Agar tanaman sayur tidak layu tentunya harus disiram. Emakku sangat telaten
menyiramnya setiap dua kali sehari, pagi dan sore. Di pekarangan rumah juga ada
kandang kambing yang pupuknya bisa dimanfaatkan untuk memupuk sayuran.

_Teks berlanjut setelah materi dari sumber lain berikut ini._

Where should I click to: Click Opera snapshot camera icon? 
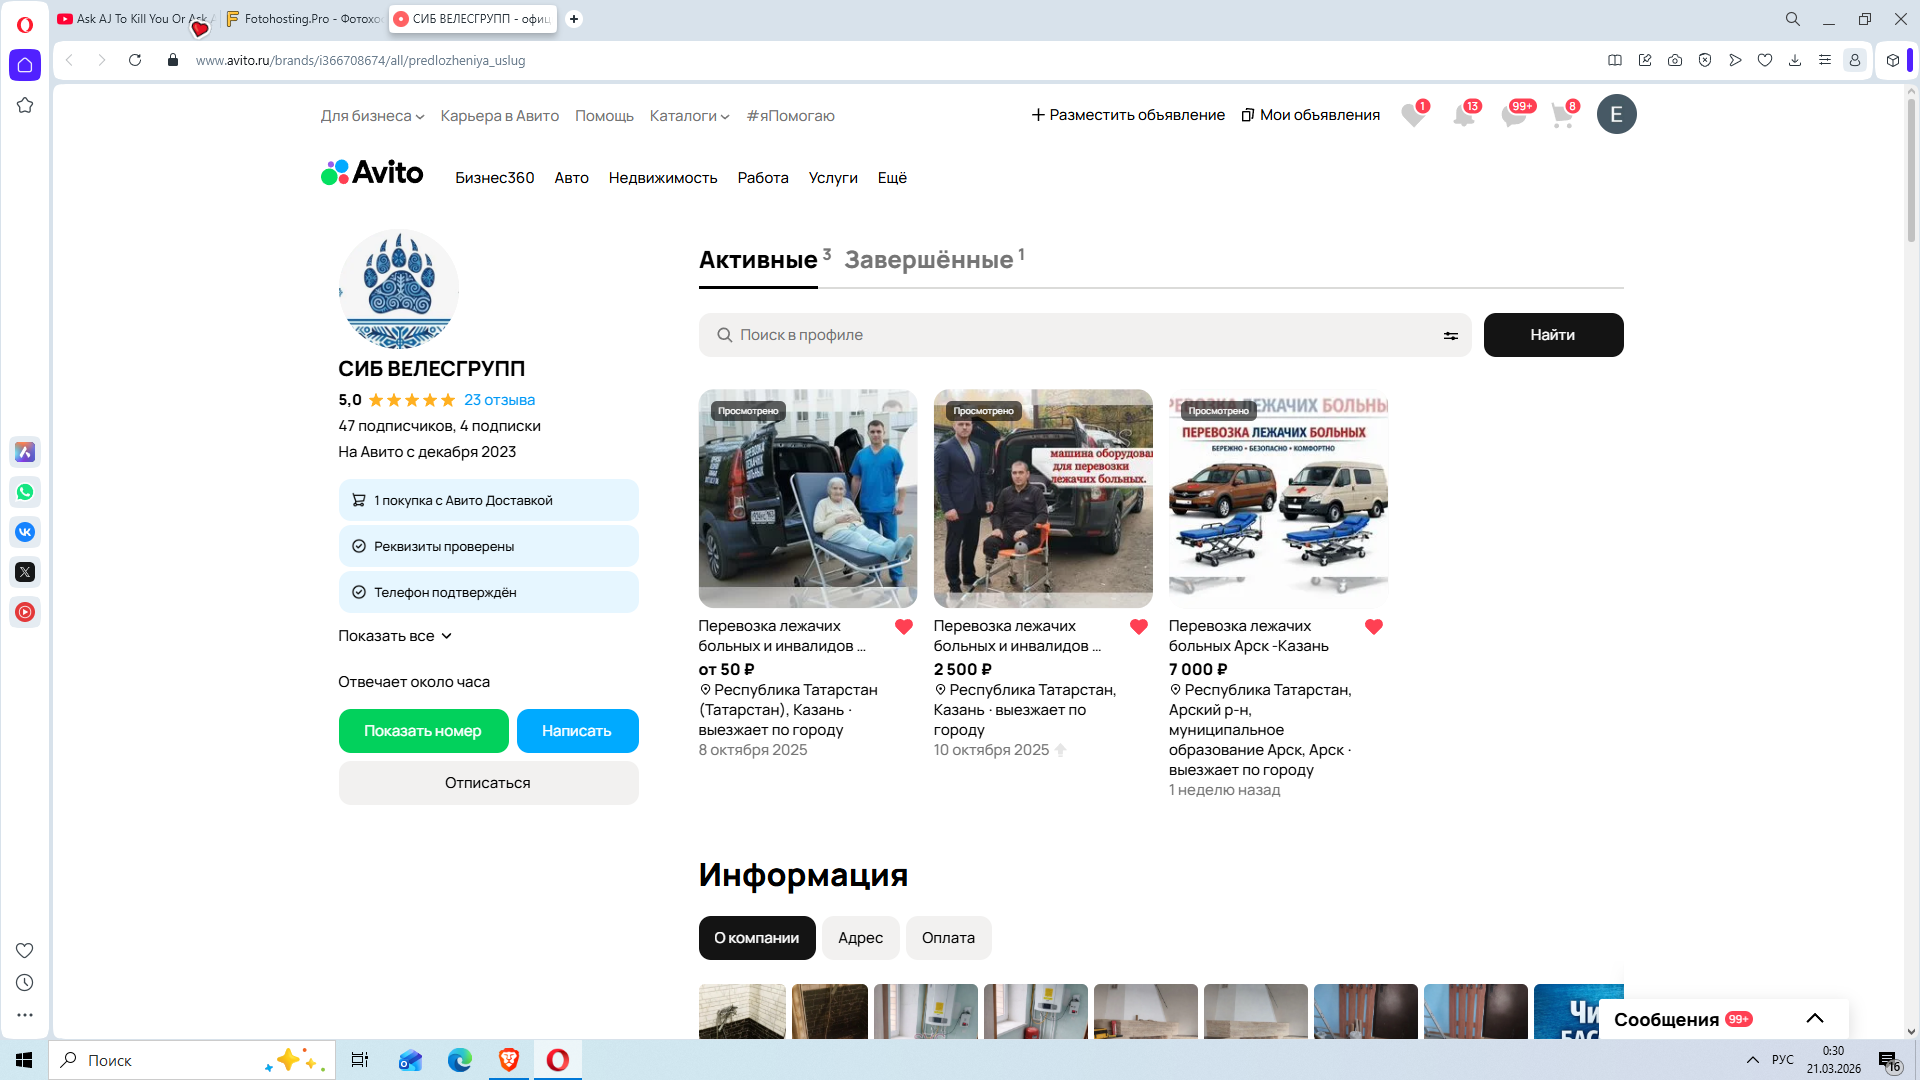tap(1675, 60)
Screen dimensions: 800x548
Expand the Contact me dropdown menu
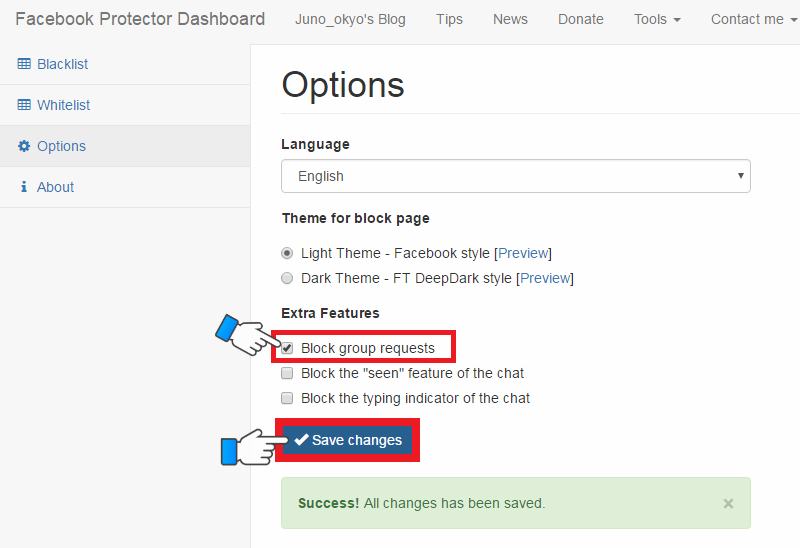(754, 19)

Orangtuaku tidak pernah memakai pupuk organik, hanya pupuk kandang. Katanya sayur
bisa bertahan lebih lama. Rasa cabe pun memang lebih pedas dari cabe yang
biasanya di jual di pasar.
Sayur-sayuran tersebut tidak untuk dijual, karena
jumlahnya sedikit. Pernah sekali emakku membawa tomat ke toko kelontong untuk dijual,
karena tidak habis dikonsumsi sendiri. Berkebun di pekarangan rumah banyak sekali
manfaatnya. Selain bisa menghemat pengeluaran kebutuhan sayur, juga kesegarannya
berbeda dengan sayur yang dijual di pasar. Jika perlu memasak sayur, memetiknya
bisa mendadak.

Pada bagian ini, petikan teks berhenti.